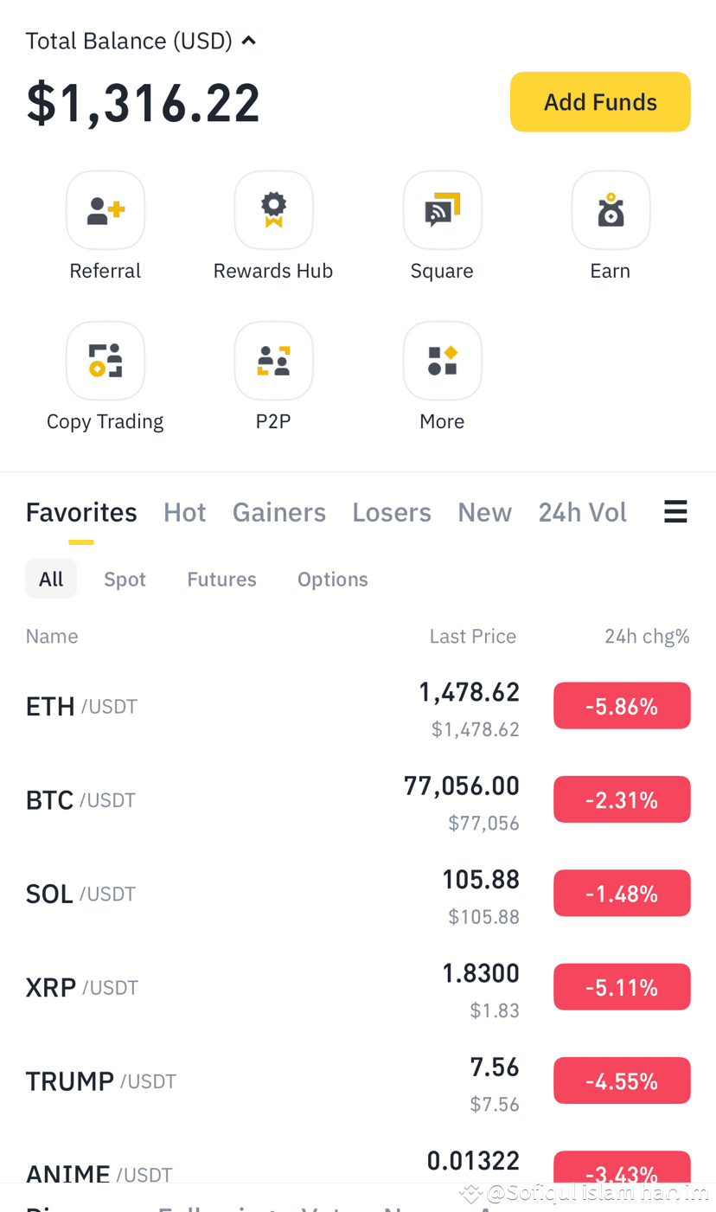Image resolution: width=716 pixels, height=1212 pixels.
Task: Open the Earn icon
Action: pos(611,210)
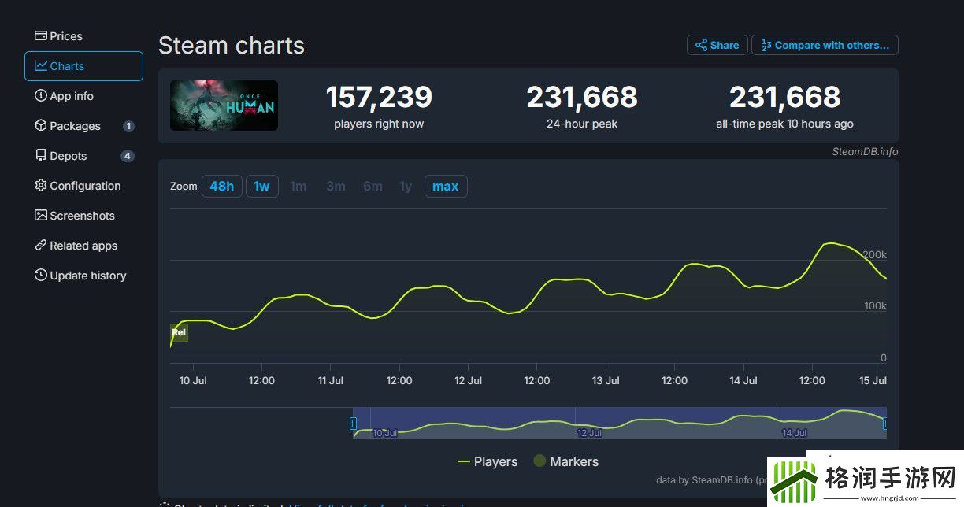Switch zoom to 48h view

tap(221, 186)
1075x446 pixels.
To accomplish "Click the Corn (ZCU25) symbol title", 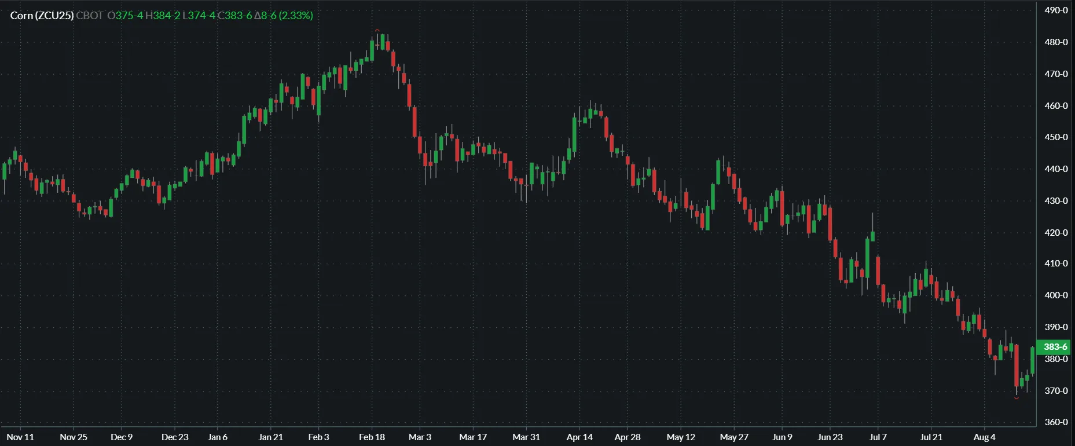I will point(42,16).
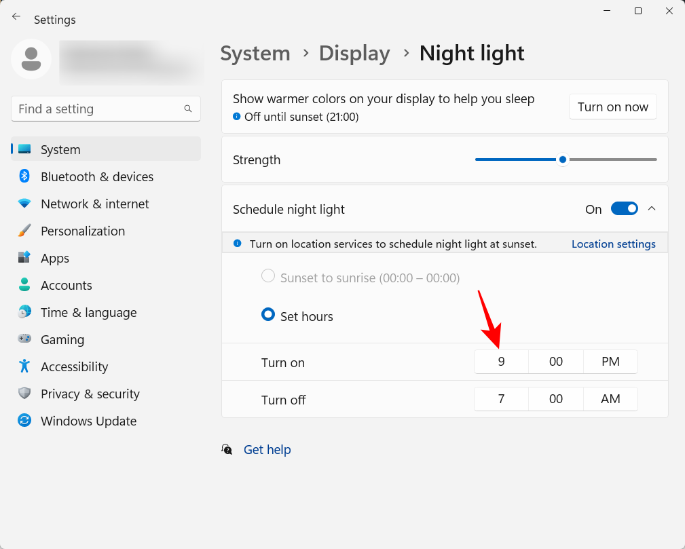Open Accounts settings
Screen dimensions: 685x549
(x=67, y=285)
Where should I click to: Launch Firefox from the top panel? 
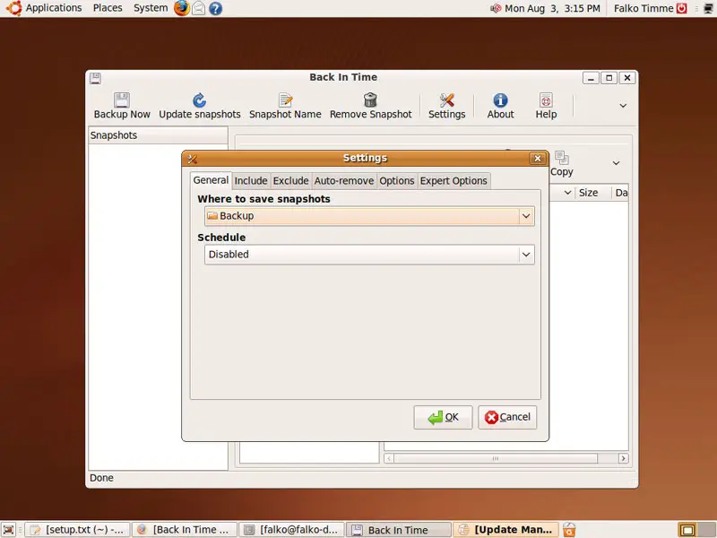(x=182, y=8)
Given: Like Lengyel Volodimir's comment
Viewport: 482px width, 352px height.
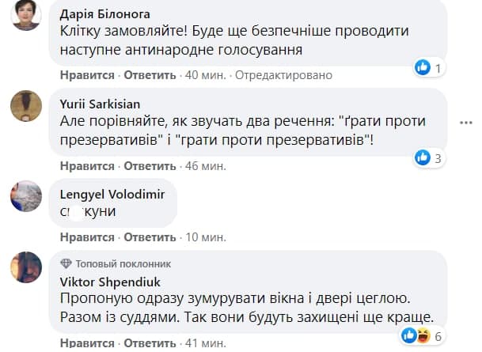Looking at the screenshot, I should click(x=82, y=237).
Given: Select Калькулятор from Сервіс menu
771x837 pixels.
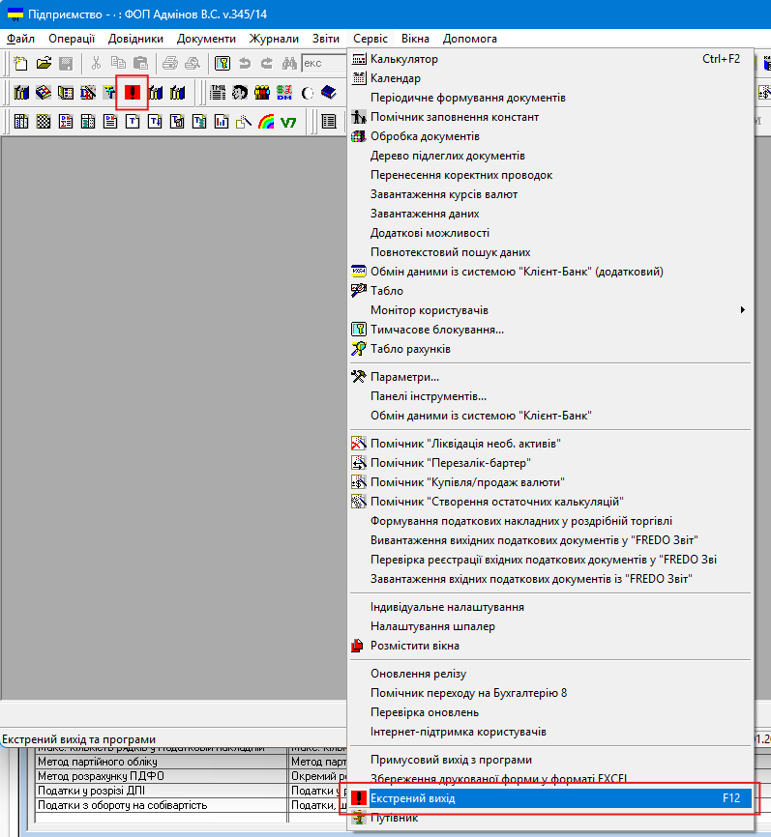Looking at the screenshot, I should (403, 59).
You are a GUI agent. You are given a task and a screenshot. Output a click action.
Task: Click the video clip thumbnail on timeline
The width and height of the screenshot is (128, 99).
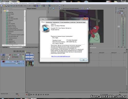29,63
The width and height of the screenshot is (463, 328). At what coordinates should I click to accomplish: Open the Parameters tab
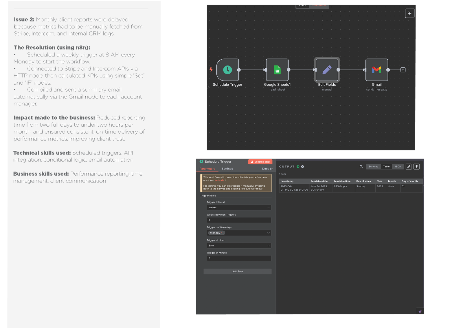207,169
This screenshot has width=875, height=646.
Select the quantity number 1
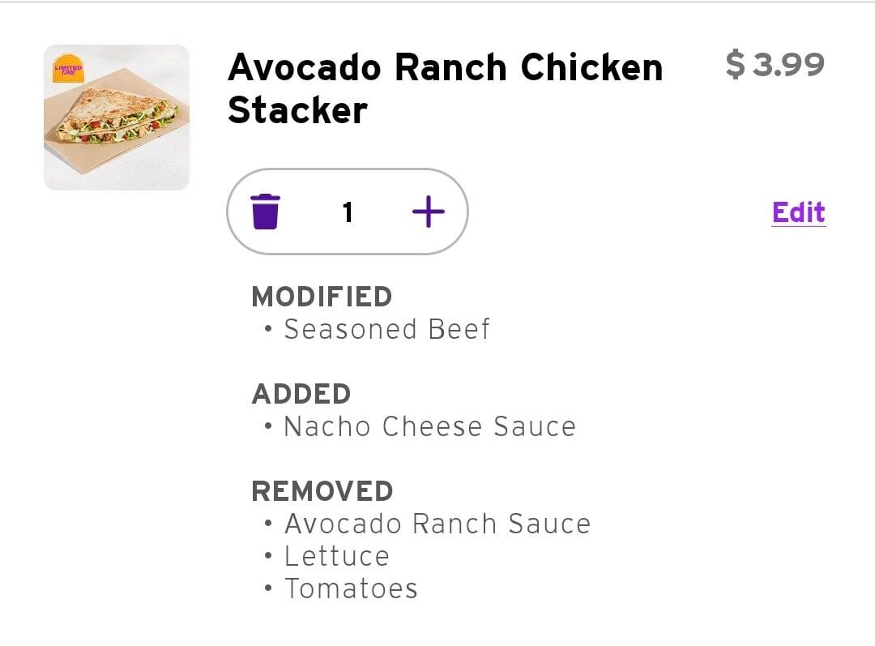click(348, 212)
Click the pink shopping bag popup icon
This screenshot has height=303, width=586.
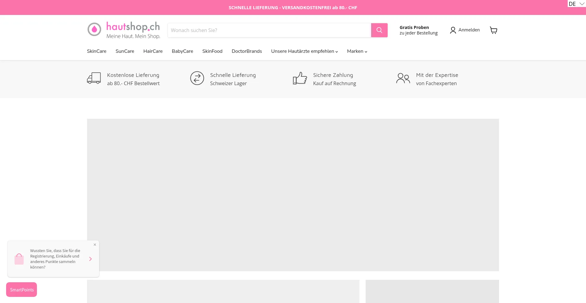pos(19,259)
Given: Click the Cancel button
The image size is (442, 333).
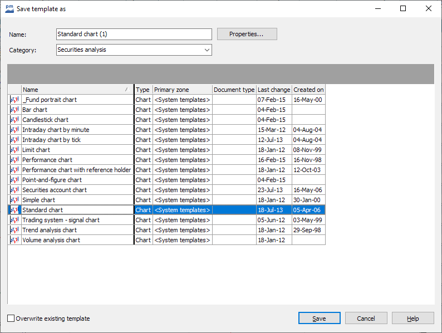Looking at the screenshot, I should point(366,319).
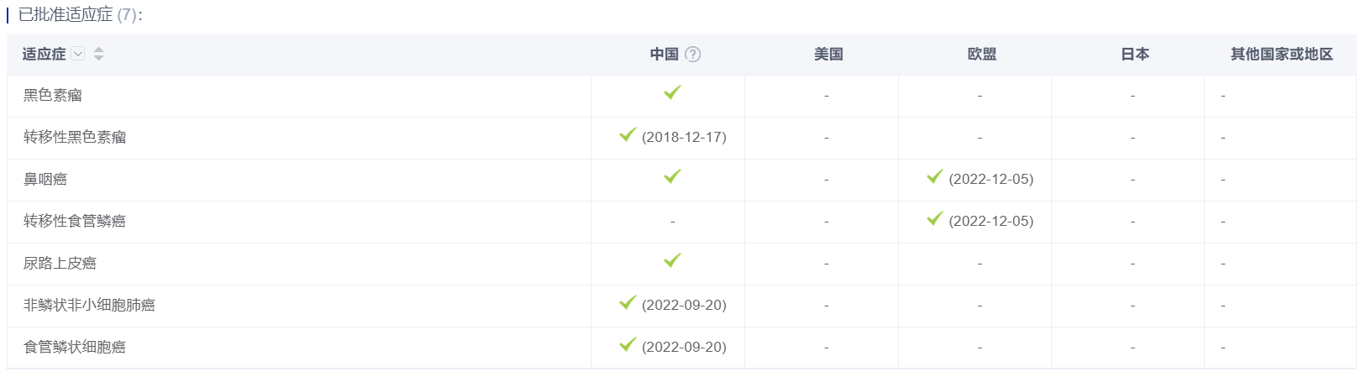Click the 美国 column header

[828, 54]
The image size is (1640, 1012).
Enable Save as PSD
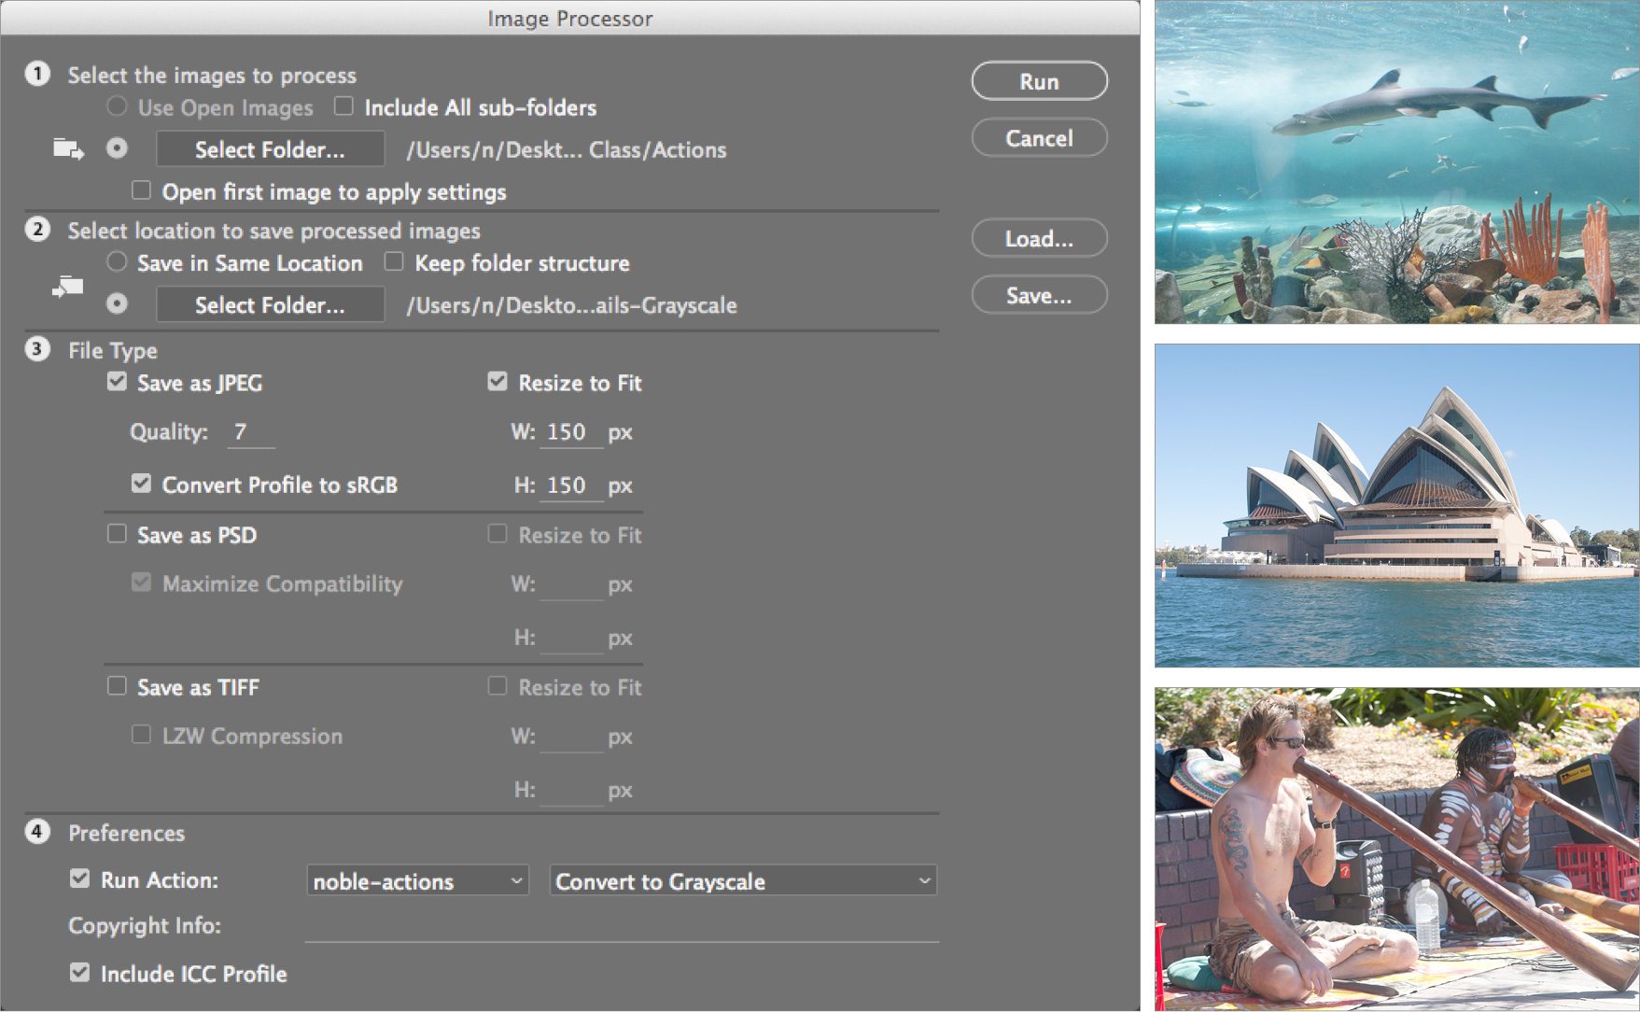click(117, 533)
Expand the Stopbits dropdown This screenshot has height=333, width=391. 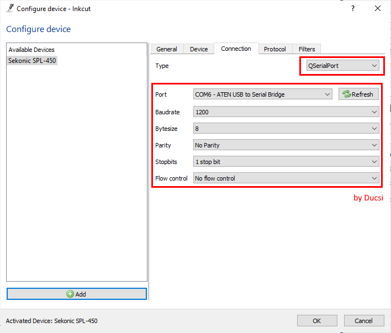286,162
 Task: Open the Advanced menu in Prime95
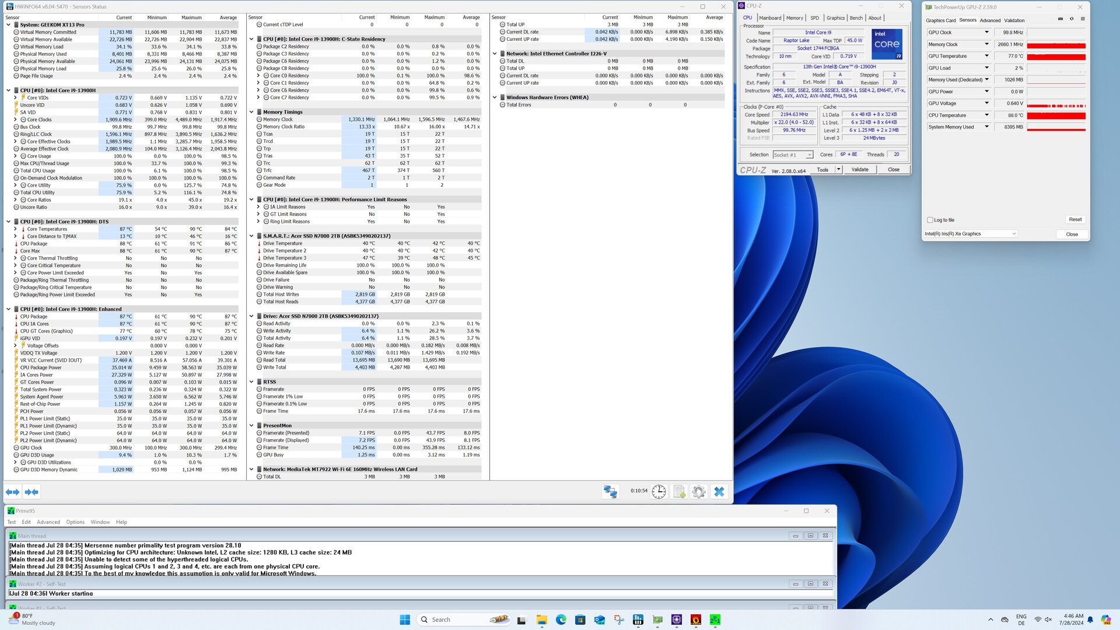(x=48, y=522)
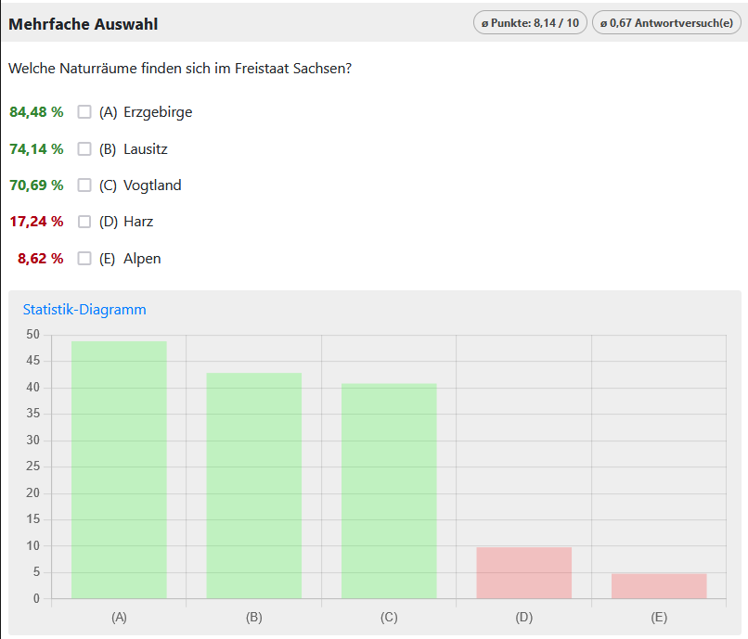Click the green bar above axis label (C)
Viewport: 748px width, 639px height.
389,491
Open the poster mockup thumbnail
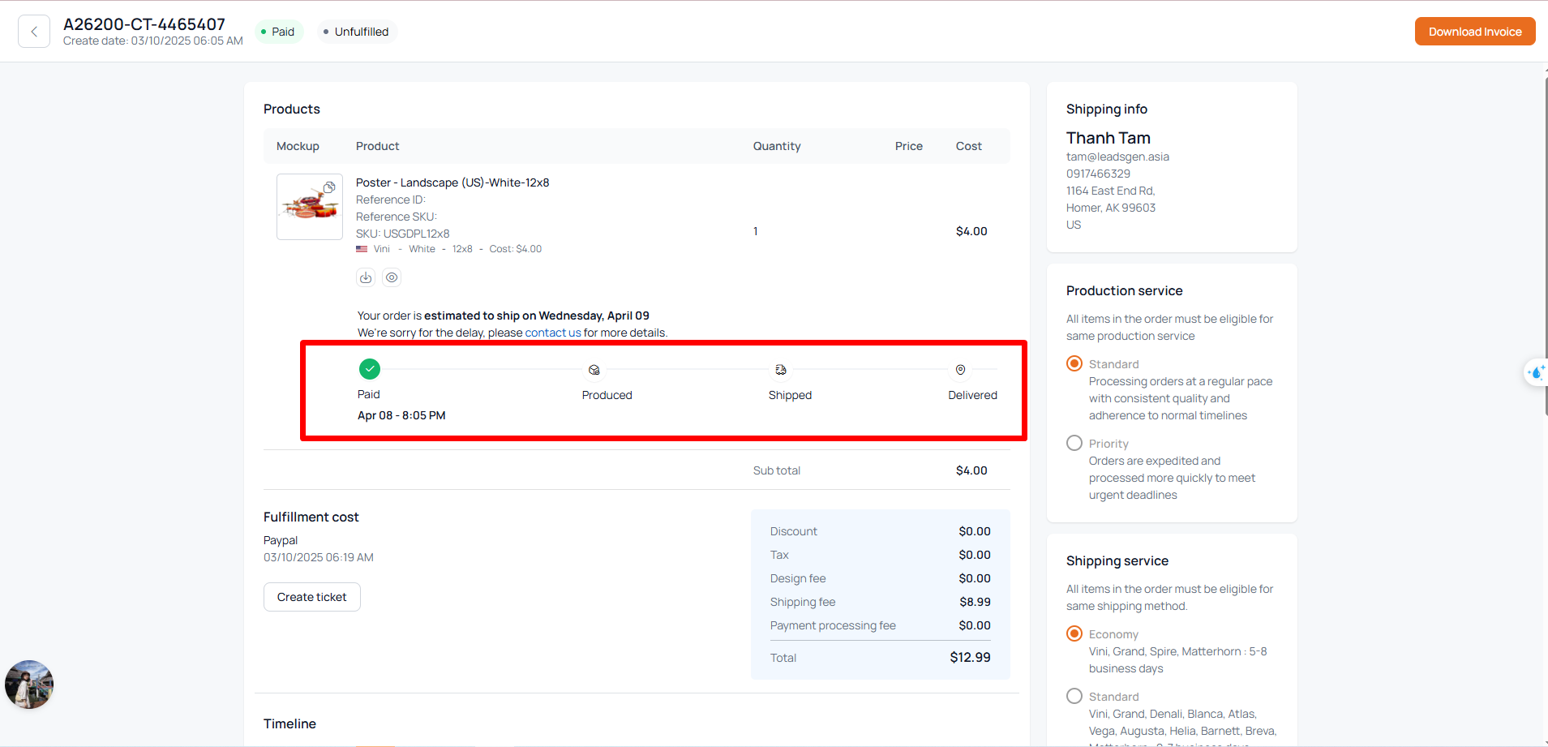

--------------------------------------------------

Problem statement → Revise the records from the line with "Task: Open the Advanced menu in Prime95" through the end of the records so that "poster mockup" becomes "banner mockup" and nothing else changes. Leave the pictures out of your answer.

Reply to the task →
 Task: Open the Advanced menu in Prime95
(x=48, y=522)
Click the green bar above axis label (C)
Viewport: 748px width, 639px height.
389,491
Open the banner mockup thumbnail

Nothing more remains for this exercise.